Assume I have an array of size 10, and I am trying to pull the fifth element. The fifth element goes into position 0 and all elements from 0 to 5 will be shifted down by one.
This algorithm does not properly shift the elements:
Object temp = pool[position];
for (int i = 0; i < position; i++) {
array[i+1] = array[i];
}
array[0] = temp;
How do I do it correctly?
Logically it does not work and you should reverse your loop:
for (int i = position-1; i >= 0; i--) {
array[i+1] = array[i];
}
Alternatively you can use
System.arraycopy(array, 0, array, 1, position);
Assuming your array is {10,20,30,40,50,60,70,80,90,100}
What your loop does is:
Iteration 1: array[1] = array[0]; {10,10,30,40,50,60,70,80,90,100}
Iteration 2: array[2] = array[1]; {10,10,10,40,50,60,70,80,90,100}
What you should be doing is
Object temp = pool[position];
for (int i = (position - 1); i >= 0; i--) {
array[i+1] = array[i];
}
array[0] = temp;
You can just use Collections.rotate(List<?> list, int distance)
Use Arrays.asList(array) to convert to List
more info at: https://docs.oracle.com/javase/7/docs/api/java/util/Collections.html#rotate(java.util.List,%20int)
Instead of shifting by one position you can make this function more general using module like this.
int[] original = { 1, 2, 3, 4, 5, 6 };
int[] reordered = new int[original.length];
int shift = 1;
for(int i=0; i<original.length;i++)
reordered[i] = original[(shift+i)%original.length];
Just for completeness: Stream solution since Java 8.
final String[] shiftedArray = Arrays.stream(array)
.skip(1)
.toArray(String[]::new);
I think I sticked with the System.arraycopy() in your situtation. But the best long-term solution might be to convert everything to Immutable Collections (Guava, Vavr), as long as those collections are short-lived.
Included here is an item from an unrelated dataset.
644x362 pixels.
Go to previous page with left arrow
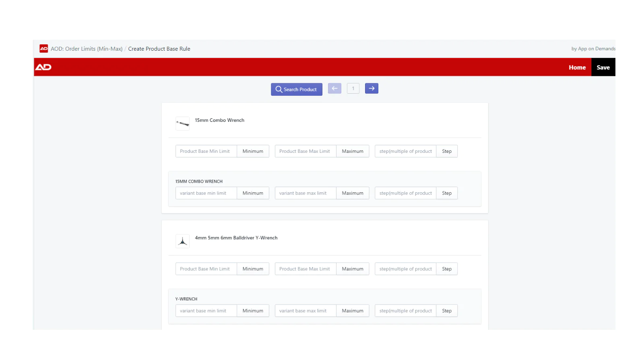point(334,88)
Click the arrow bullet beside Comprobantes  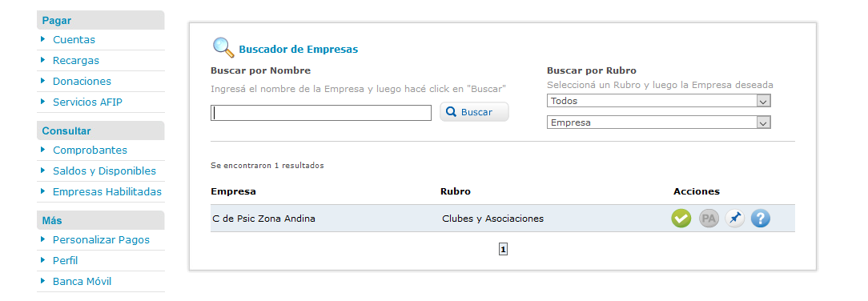(43, 150)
Manipulating arrays in this way is error prone, as you've discovered. A better option may be to use a LinkedList in your situation. With a linked list, and all Java collections, array management is handled internally so you don't have to worry about moving elements around. With a LinkedList you just call remove and then addLast and the you're done.
Try this:
Object temp = pool[position];
for (int i = position-1; i >= 0; i--) {
array[i+1] = array[i];
}
array[0] = temp;
Look here to see it working: http://www.ideone.com/5JfAg
Using array Copy
Generic solution for k times shift k=1 or k=3 etc
public void rotate(int[] nums, int k) {
// Step 1
// k > array length then we dont need to shift k times because when we shift
// array length times then the array will go back to intial position.
// so we can just do only k%array length times.
// change k = k% array.length;
if (k > nums.length) {
k = k % nums.length;
}
// Step 2;
// initialize temporary array with same length of input array.
// copy items from input array starting from array length -k as source till
// array end and place in new array starting from index 0;
int[] tempArray = new int[nums.length];
System.arraycopy(nums, nums.length - k, tempArray, 0, k);
// step3:
// loop and copy all the remaining elements till array length -k index and copy
// in result array starting from position k
for (int i = 0; i < nums.length - k; i++) {
tempArray[k + i] = nums[i];
}
// step 4 copy temp array to input array since our goal is to change input
// array.
System.arraycopy(tempArray, 0, nums, 0, tempArray.length);
}
code
public void rotate(int[] nums, int k) {
if (k > nums.length) {
k = k % nums.length;
}
int[] tempArray = new int[nums.length];
System.arraycopy(nums, nums.length - k, tempArray, 0, k);
for (int i = 0; i < nums.length - k; i++) {
tempArray[k + i] = nums[i];
}
System.arraycopy(tempArray, 0, nums, 0, tempArray.length);
}
In the first iteration of your loop, you overwrite the value in array[1]. You should go through the indicies in the reverse order.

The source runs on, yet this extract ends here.